Entries provided

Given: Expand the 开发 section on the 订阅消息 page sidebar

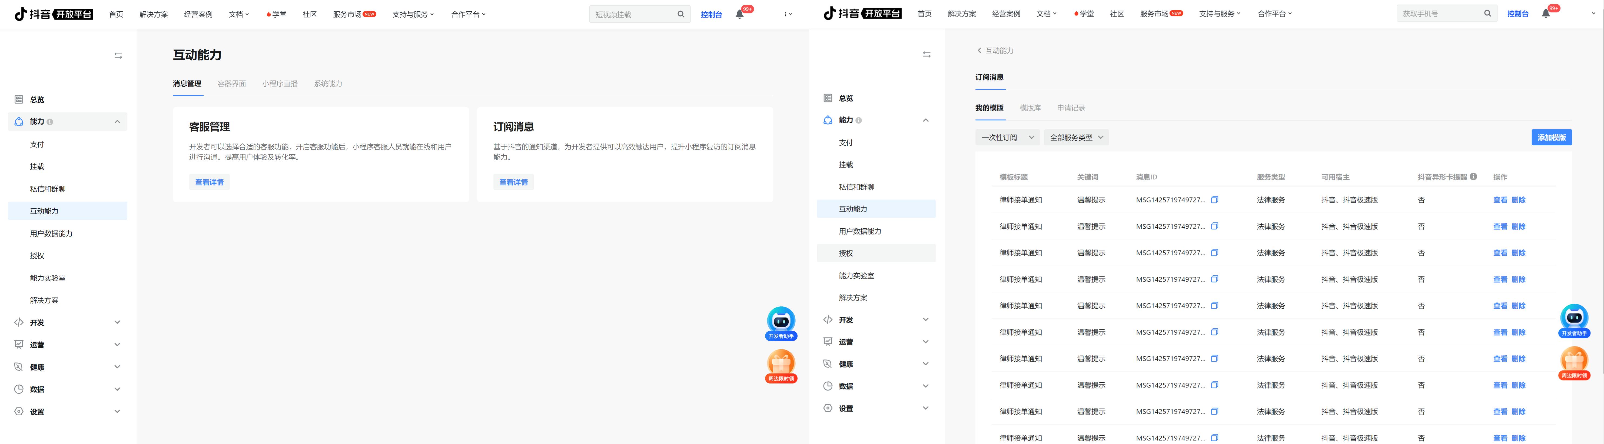Looking at the screenshot, I should pos(925,319).
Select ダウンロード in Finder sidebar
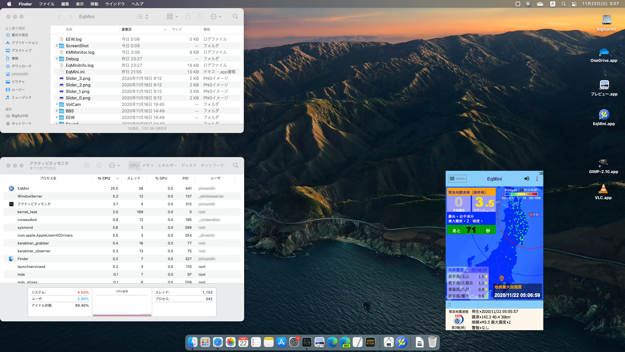This screenshot has width=625, height=352. point(21,66)
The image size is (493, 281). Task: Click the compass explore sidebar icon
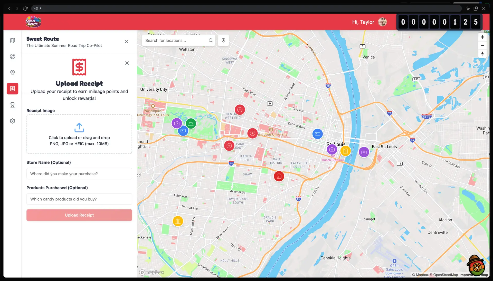12,56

Instructions to follow
Output everything in the records above word for word, but not the pictures.

Expected answer
Given: Expand the 开发 section on the 订阅消息 page sidebar

Looking at the screenshot, I should pos(925,319).
Select ダウンロード in Finder sidebar
This screenshot has width=625, height=352. point(21,66)
The image size is (493, 281). Task: Click the compass explore sidebar icon
12,56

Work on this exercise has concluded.